§ **About this exercise**
Decide whether each statement below agrees with the passage on probability and dependence, and answer yes or no, quoting the deciding words of the passage. 1. The passage says a crime committed yesterday was caused by a confession today. 2. The technical example comes from Edwin Jaynes's book on probability theory. 3. The factorization condition is stated for data sets that are logically independent.

§ **Supplied passage**
What is the probability that X committed a crime yesterday, given that he confessed to it today? Surely it is altered by our knowledge of the confession, indicating that the propositions are not independent in the sense we need for probability calculations. But it is also clear that a crime committed yesterday was not caused by a confession today.

Edwin Jaynes in ‘Probability Theory: The logic of Science,’ gave the following technical example of the errors that can occur by focusing on causal dependence, rather than logical dependence. Consider multiple hypothesis testing with a set of n hypotheses, H₁, H₂, …, H_n, being examined in the light of m datasets, D₁, D₂, …., D_m. When the data sets are logically independent, the direct probability for the totality of the data given any one of the hypotheses, H_i, satisfies a factorization condition,

P(D₁...D_m | H_i, I) = ∏ _j P(D_j | H_i, I)

(1)

(The capital 'pi' means multiply for all 'j'.) It can be shown, however, that the corresponding condition for the alternate hypothesis, H_i'

P(D₁...D_m | H_i', I) = ∏ _j P(D_j | H_i', I)

(2)

Extracted records:
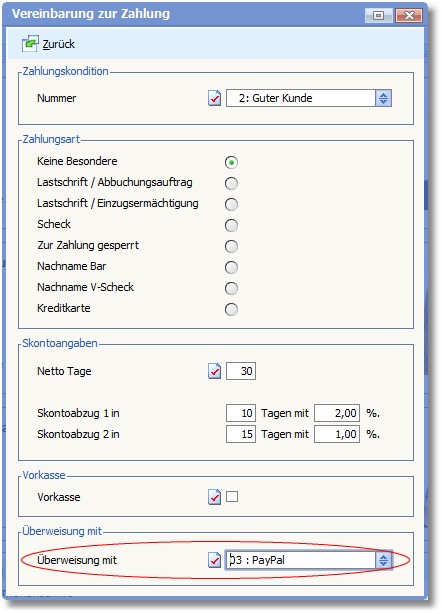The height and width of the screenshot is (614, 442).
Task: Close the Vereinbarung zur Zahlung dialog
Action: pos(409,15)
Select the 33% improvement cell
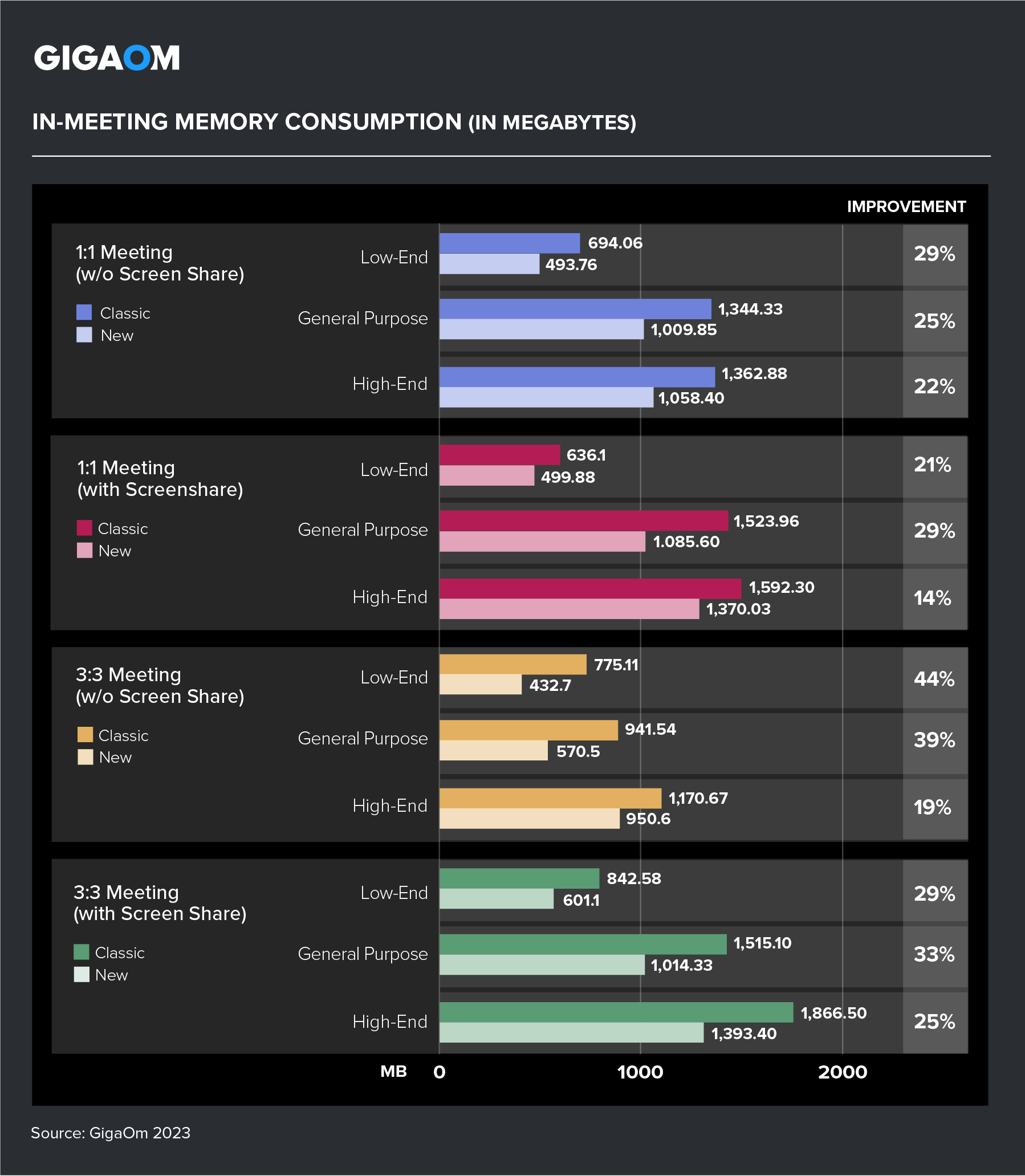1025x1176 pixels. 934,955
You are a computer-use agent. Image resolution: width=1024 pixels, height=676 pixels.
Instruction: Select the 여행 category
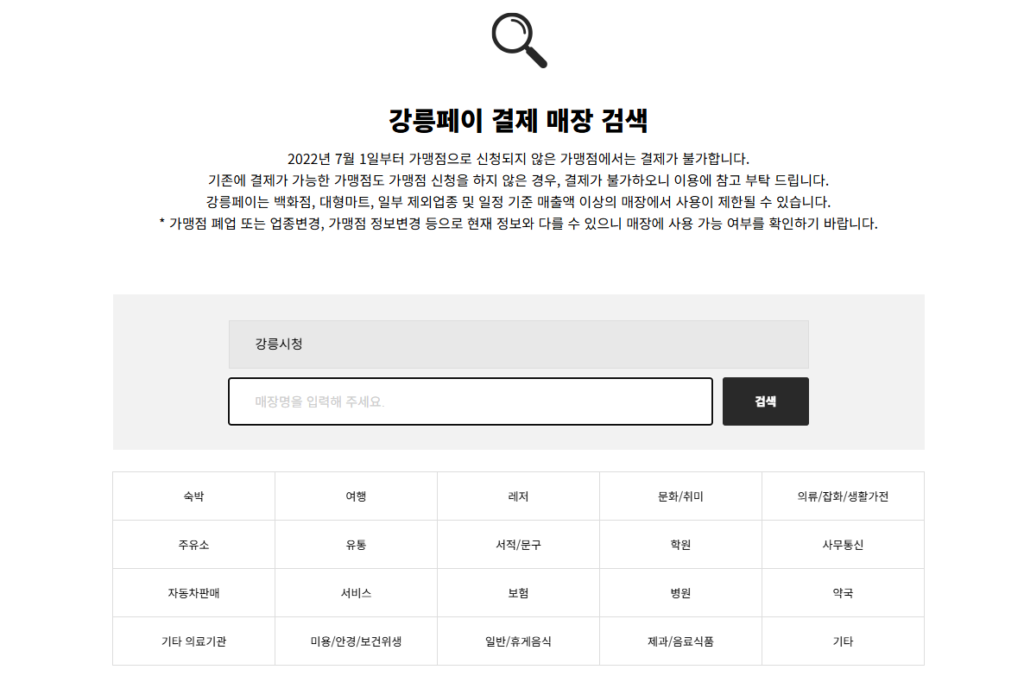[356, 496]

§ **Completed task**
1. No: "a crime committed yesterday was not caused by a confession today."
2. Yes: "Edwin Jaynes in ‘Probability Theory: The logic of Science,’ gave the following technical example"
3. Yes: "When the data sets are logically independent, the direct probability for the totality of the data given any one of the hypotheses, H_i, satisfies a factorization condition"